### Work to complete
Below are records; the lines starting at the one with "1568x730 pixels." and ending at the one with "the 'This key" must be reproduced exactly, both included. Pictures must not appear.

### Given information
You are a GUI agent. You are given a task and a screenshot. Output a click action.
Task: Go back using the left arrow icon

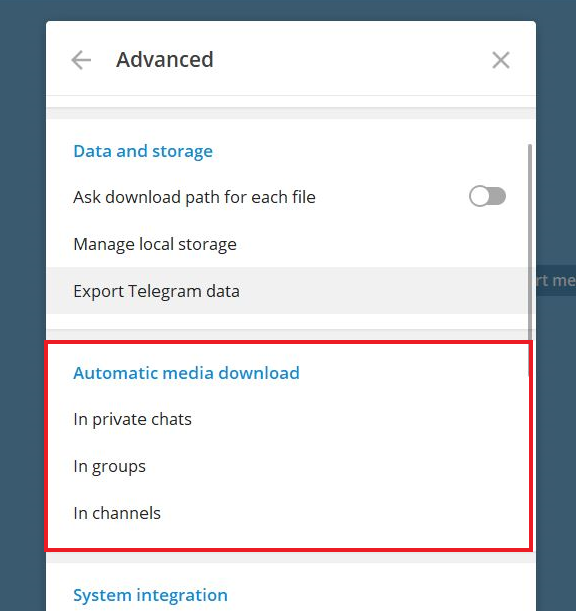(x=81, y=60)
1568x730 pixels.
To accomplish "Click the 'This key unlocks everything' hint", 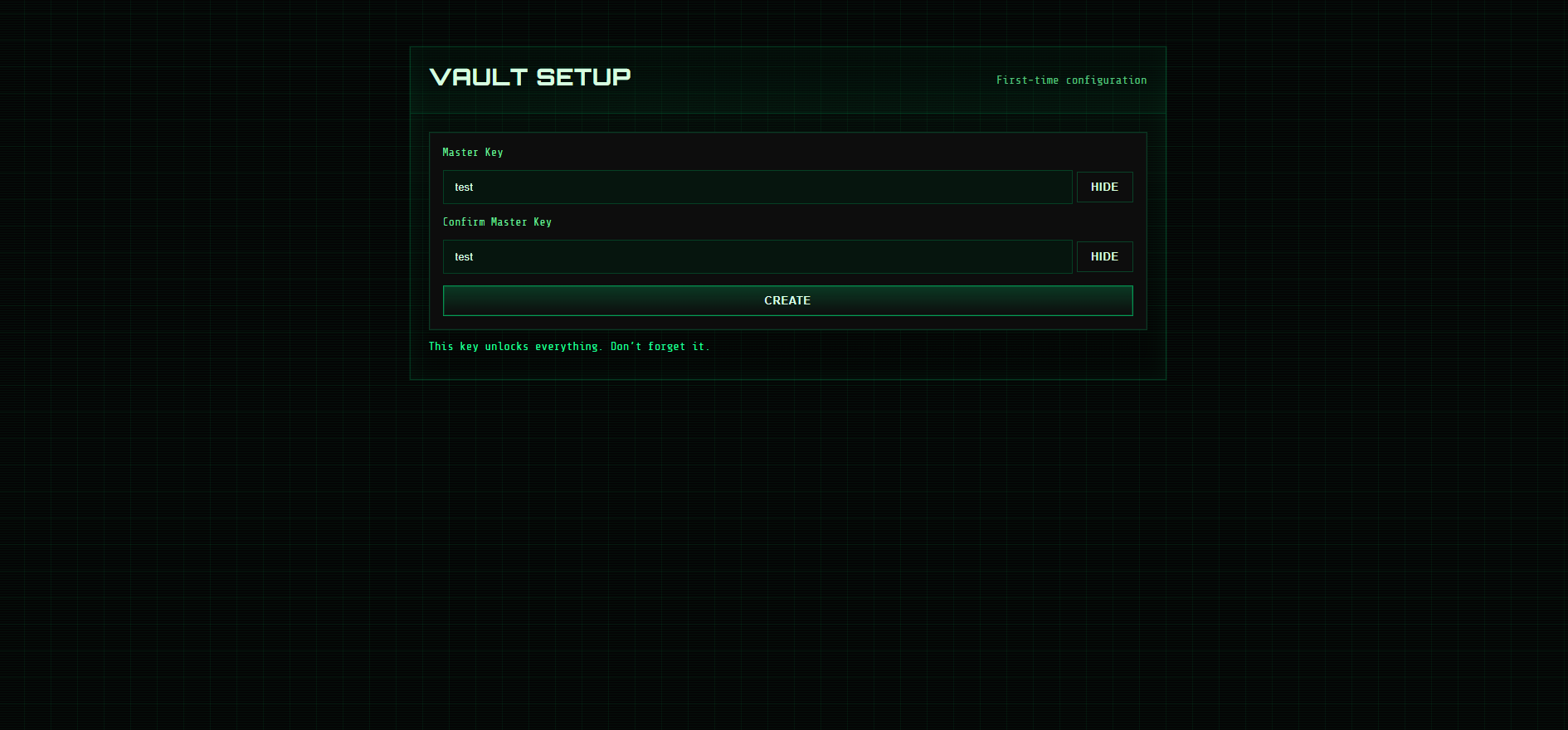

--

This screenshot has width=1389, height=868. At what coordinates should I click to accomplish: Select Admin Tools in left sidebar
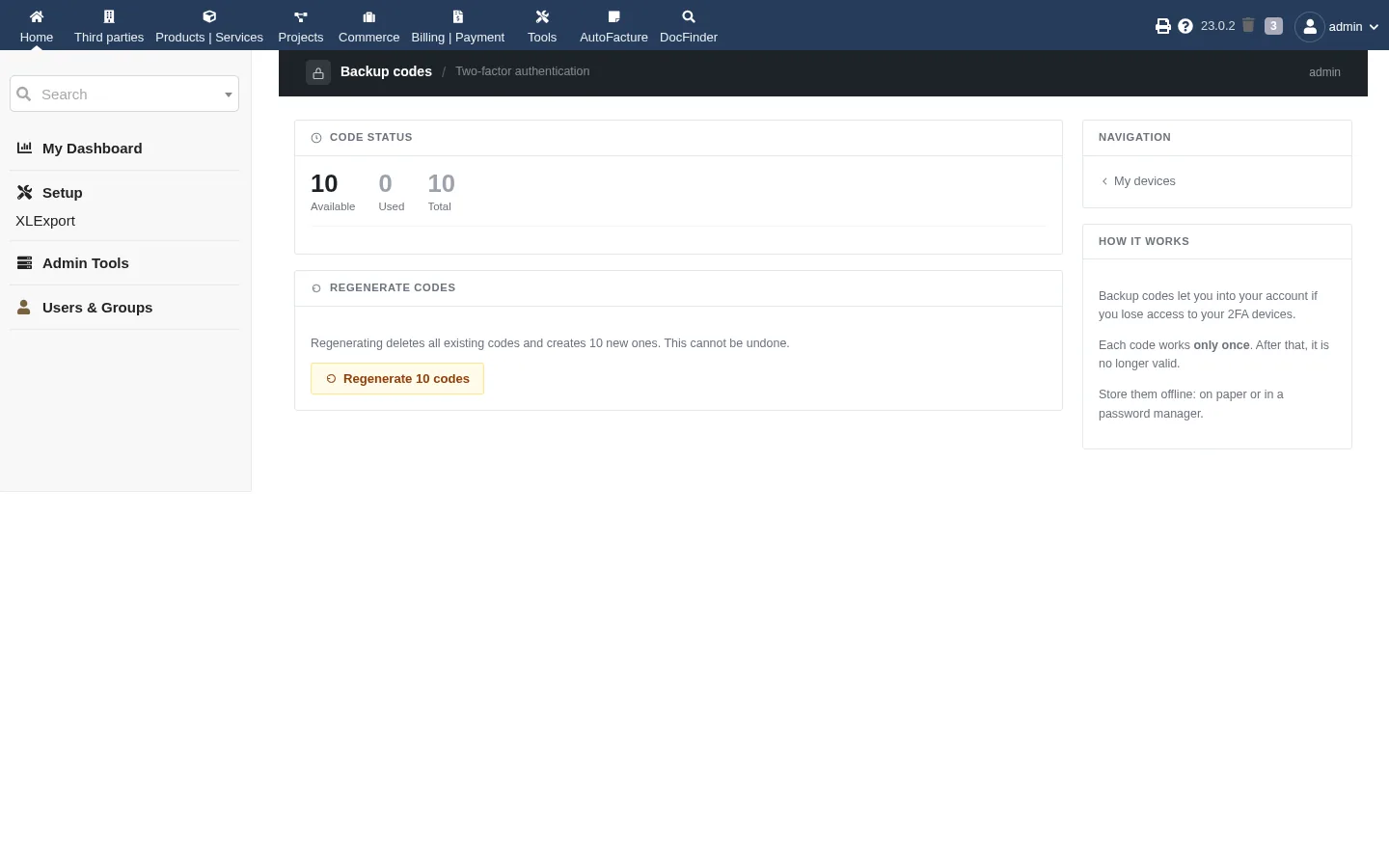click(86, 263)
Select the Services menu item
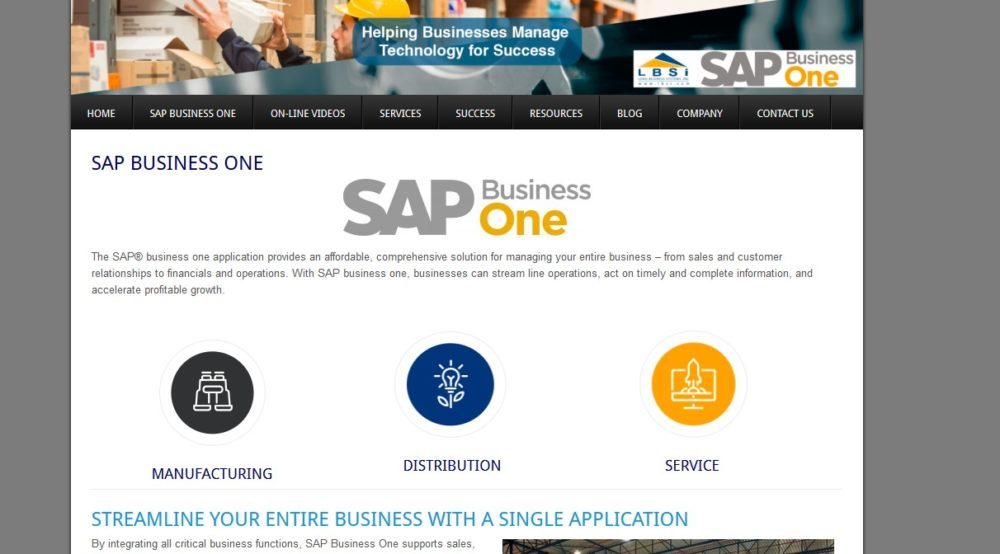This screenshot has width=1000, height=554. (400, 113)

### Solution for this task
1568x730 pixels.
To accomplish "Click the 'This key unlocks everything' hint", 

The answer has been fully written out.